August 18, 2003
Jeff Cooper complains that he's getting comment-spam, and a quick search at Daypop suggests he's not alone. Why would advertisers think spamming blogs would gain them customers? Sounds like culture shock to me.
On a related note, I've been wondering about the etiquette of linking to photos. Is it acceptable to load a picture directly from another site without express permission? This would hardly matter for the amount of traffic I have, but hypothetically couldn't it become a serious drag on bandwidth for that other site? Just curious what people think about this.
I try to keep my hot linked photos to sites like CNN that can handle the traffic. Of course, my 14-20 hits/day have slashdotted a few sites...
I download and store the photos directly on my site, which doesn't eat their bandwidth, but almost certainly violates their copyright. I do, however, provide a link to the site from which the picture was taken. But I rationalize it away by my profit margin on apostropher being zero dollars and zero cents total revenue minus the hosting costs.
I figure if they complain, I'll take a photo down, but I'm likely too small a fry to be worth the complaint. Your mileage may vary. Shrug.

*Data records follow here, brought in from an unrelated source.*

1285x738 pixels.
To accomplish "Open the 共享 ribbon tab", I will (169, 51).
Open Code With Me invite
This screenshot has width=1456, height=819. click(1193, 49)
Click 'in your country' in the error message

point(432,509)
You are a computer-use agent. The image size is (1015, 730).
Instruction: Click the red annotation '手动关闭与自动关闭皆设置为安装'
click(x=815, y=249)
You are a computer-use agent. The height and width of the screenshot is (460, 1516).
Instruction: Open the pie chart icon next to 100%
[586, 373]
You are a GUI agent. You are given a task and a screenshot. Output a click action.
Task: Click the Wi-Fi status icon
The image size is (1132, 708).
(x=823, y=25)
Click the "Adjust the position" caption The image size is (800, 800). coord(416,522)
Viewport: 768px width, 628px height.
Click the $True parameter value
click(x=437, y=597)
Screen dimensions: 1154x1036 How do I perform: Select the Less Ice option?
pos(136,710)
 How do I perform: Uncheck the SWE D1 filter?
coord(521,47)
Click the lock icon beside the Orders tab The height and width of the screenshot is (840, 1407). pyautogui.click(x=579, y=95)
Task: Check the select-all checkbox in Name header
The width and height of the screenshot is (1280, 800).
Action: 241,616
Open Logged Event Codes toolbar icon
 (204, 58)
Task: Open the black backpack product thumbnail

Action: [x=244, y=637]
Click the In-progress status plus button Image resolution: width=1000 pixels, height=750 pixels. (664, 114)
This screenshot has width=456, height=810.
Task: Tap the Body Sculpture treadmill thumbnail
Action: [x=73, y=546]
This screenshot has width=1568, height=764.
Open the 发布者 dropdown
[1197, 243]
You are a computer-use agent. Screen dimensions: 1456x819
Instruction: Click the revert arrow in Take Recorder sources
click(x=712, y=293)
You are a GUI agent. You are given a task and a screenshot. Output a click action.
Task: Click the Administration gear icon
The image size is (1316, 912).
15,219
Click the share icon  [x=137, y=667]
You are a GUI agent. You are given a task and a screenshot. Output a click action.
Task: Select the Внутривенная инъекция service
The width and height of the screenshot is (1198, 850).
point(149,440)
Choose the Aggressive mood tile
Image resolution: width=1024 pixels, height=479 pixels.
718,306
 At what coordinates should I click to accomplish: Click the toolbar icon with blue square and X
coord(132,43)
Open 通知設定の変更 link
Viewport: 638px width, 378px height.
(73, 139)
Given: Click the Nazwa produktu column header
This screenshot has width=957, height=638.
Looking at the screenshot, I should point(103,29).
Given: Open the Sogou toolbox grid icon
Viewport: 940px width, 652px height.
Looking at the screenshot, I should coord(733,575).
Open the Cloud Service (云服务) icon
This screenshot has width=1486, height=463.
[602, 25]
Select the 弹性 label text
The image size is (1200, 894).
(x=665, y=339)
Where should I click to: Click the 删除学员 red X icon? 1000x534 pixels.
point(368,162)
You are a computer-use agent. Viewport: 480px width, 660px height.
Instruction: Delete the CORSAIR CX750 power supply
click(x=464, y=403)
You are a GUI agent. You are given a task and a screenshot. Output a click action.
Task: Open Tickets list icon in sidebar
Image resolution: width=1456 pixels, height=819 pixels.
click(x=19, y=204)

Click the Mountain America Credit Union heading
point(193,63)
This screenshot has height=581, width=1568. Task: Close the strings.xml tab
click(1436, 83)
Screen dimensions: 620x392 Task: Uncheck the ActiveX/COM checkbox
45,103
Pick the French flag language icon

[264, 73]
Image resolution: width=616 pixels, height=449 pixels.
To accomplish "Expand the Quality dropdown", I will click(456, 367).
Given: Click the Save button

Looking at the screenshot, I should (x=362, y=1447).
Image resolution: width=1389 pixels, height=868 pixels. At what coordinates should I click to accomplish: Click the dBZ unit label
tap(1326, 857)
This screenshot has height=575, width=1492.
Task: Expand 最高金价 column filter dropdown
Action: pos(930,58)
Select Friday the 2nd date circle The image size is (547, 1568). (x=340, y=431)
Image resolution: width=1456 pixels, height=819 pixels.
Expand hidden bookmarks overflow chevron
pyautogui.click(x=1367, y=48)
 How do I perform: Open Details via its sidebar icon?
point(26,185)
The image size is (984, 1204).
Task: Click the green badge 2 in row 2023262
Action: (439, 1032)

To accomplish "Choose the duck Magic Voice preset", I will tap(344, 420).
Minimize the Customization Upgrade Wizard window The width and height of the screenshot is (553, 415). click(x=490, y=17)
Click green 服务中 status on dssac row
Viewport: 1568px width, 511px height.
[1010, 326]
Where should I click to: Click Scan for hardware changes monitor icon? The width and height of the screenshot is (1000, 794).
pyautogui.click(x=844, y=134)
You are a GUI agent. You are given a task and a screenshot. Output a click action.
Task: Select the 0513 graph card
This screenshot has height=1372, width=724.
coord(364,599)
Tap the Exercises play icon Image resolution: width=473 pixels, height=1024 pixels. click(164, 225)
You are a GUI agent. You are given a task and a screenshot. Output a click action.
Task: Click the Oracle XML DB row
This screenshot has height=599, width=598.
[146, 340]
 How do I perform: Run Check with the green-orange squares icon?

Hmmm.... it's probably not entirely kosher, but it's hard for me to imagine feeling bad about posting other people's pictures on my site, with my bandwidth, especially if they're credited. I was more concerned with this business of using the source site's bandwidth, which potentially incurs real costs for them.
Hotlinking is a pretty big no-no. Apostropher's solution is probably best.
These are declarative sentences.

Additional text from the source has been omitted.